JENNIE Keele struggles to think of a time when Lockington was last without a hairdresser.
“It would have to have been a long time ago, I remember there always being a hairdresser here,” she said.
It was with a heavy heart that the town bid farewell to its last hairdresser just before Easter, leaving an empty shopfront in the main street.
But the loss of the important service for the small town extends beyond just getting a cut and colour.
Lockington residents are now concerned that older residents will struggle to find transport to Echuca or Rochester to get their hair cut and – if they do travel out of town – their spending money will go with them.

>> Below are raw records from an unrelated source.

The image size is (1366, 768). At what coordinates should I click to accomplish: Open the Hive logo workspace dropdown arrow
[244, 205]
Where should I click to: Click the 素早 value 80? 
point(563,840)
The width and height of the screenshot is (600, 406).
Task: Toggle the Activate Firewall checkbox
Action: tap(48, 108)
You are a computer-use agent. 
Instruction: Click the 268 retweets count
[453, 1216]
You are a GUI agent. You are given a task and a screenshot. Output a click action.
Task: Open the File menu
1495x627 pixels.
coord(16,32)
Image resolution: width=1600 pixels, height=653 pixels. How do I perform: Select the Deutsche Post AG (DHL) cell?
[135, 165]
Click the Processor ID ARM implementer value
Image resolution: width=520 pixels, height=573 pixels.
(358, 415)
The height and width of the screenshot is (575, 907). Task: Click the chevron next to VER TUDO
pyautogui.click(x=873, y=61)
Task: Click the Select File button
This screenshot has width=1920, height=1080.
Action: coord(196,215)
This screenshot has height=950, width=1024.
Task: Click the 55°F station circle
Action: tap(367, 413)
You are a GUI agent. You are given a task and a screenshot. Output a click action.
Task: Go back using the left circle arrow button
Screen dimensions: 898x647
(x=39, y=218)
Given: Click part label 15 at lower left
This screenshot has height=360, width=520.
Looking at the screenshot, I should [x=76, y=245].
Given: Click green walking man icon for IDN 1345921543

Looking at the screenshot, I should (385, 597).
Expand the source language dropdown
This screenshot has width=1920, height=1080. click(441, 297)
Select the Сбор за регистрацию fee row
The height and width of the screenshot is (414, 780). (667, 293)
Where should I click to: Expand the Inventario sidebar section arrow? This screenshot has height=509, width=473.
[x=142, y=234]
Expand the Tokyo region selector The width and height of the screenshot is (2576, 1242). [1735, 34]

Ms Keele, president of the Lockington Business Centre, said it was crucial for a town like Lockington to keep local residents utilising local businesses as much as possible.
“Any service lost in town is important,” she said.
“If people have to leave town to get their hair cut, then it means they’ll probably spend even more money out of town.”
The township of Lockington might only have a population of just under 400, but it services a wide farming region that makes up thousands of people.
Many of those will now be forced to travel to other towns – Rochester is 20 minutes away, Echuca is 30.
The hairdresser also provided male and female service for Lockington’s annual debutante ball, and its location alongside the town’s cafe made it a popular meeting place.
Lockington resident Beryl Marshall said the town was eager for a new hairdresser to set up shop.
“The community want to ‘shop locally’, also some members have not the time, nor transport, to go to another town,” she said.
“Senior citizens with gophers have been able in the past to take themselves to hair appointments without the need of a car, and children go after school hours without inconveniencing farming families.
“Lockington would dearly love to see a hairdresser functioning in town as soon as possible.”
The push for a new hairdresser is just another example of Lockington banding together to solve a 21st century problem.
When the town’s bank closed, they were able to attract a community bank.
When the petrol station closed, they opened a volunteer-operated petrol station with three fuel pumps.
Not only did these provide crucial services, they kept that sense of community alive and made sure the town’s supermarket, ice creamery, cafe, op shop, post office, hotel and library did not follow suit.
Ms Marshall hopes that hairdressing can make a return as well.